On a Thursday evening not so long ago I decided to stop by Woolies on the way home. I got off the train earlier, got some groceries, and undertook the walk from Claremont to my house in Harfield. I had underestimated the weather. It was howling with wind and I spent most of the journey trying to hold onto my long coat and my shopping bag. It took me longer than usual and so it was darker than I would have liked when I got to the street nearest to my house.
In the distance I saw a couple walking towards me. They were walking beside one another but I could see that they were arguing without being able to hear them. Their body language told me that they were intoxicated. They were stumbling, he in battered-down jeans and a muddy jersey, carrying a big bag; her in a grey tracksuit with a beanie on, hands in her pockets.
As we drew closer to one another, me on one side of the street, them on the other, I could hear their shouts more clearly. They spoke Afrikaans, a language that imbued a “fuck you” with a forceful f and cutting k. He was screaming it at her as she stumbled behind him shouting back. Just as they passed she shouted “fuck this. I don’t want to be with you anymore. I don’t want to sleep on the streets. I want to go home”. I slowed down worried about what was going to happen.
He turned to her, without fear or worry about who was watching, and body slammed her into a four by four. Before I could shout, he stood back and began to kick and knee her in the stomach. His movements and violence seemed practiced, routine, methodical. He didn’t even stop to put down his bag. This was not the first time he had silenced someone by hurting them. This was not the first time he had kicked a woman.
As I shouted and started to cross the road towards them he pulled a bottle from his bag and raised it up to strike her. I was in the middle of the street by this stage and still screaming but he showed no signs of stopping. At that point I experienced time drawn out and elongated. I had a lengthy split second of wondering whether I would keep walking and get between them, and if I did what would happen.
I was saying to myself as my feet kept moving, well at least if I get between them and he hits me, it will be more likely that he would be arrested. After all, he doesn’t know me. The police wouldn’t be able to write it off as a domestic dispute. They wouldn’t be able to ignore his violence as something “private” or “explicable”. It would have to be recognised for what it was. Assault.
A car pulled up next to them and a man jumped out. The man withdrew his bottle from above his head. Others came from the restaurants around the street. We all began to shout, telling the man to stop and the woman to walk away. She wanted to follow him. She began to follow him, all the while crying and shouting “please phone the police, he hits me all the time. Please”.
The crowd begged her to walk the other way. We moved closer, sensing that the violence was, for this few minutes at least, at bay. We got closer telling her it was her chance to leave and go home. That she shouldn’t follow him. Eventually she turned and started to walk in the direction they had just come from. He, full of bravado, shouted after her, swearing at her all the while. Threatening her.
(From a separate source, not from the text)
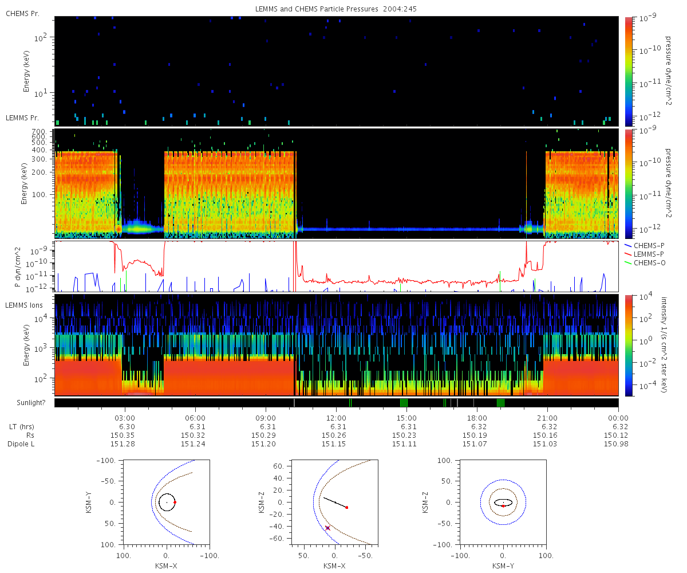Click the red marker in KSM-Y/KSM-Z orbit plot
The height and width of the screenshot is (573, 687).
[x=503, y=506]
His bravado angered the crowd, in particular the men who had gathered. They shouted at him to move along, that they would “moer” him if he tried to follow her. I watched the violence and anger in them so easily come forward and wondered where they normally channelled it. I began to call the police, and watched as he turned, now bored with the attention from the onlookers, and slowly walked away.
The police took his description and the name of the road he had walked down. They didn’t take my details before they hung up. I have no idea what happened to either of them. I wonder what happened to her. Did she sleep alone on the streets that night, or did she look for him? Was she able to find shelter?
Women’s shelters and NGOs in the Western Cape and across the country have faced funding cuts for the past few years. Many of them have had to close down or severely restrict the services they provide. One shelter, Sisters Incorporated, ran at a loss in 2011, 2012, and in 2013 operated on only two months’ worth of reserve costs at any one time. Organisations like Rape Crisis have also publicised frequent financial challenges.
This is not because of competition between NGOs, or because the state is providing sufficient services on its own, but because of severe cut-backs in funding to those NGOs from the government. Between 2010 and 2013, 100 jobs were lost between just 17 organisations. And the job losses are not the only losses — that means that those organisations were not able to deliver full services to the women that needed them. Many survived on the efforts of volunteers and dedicated staff, but what about the ones that had to close down? What happened to all of the women who would have used their services?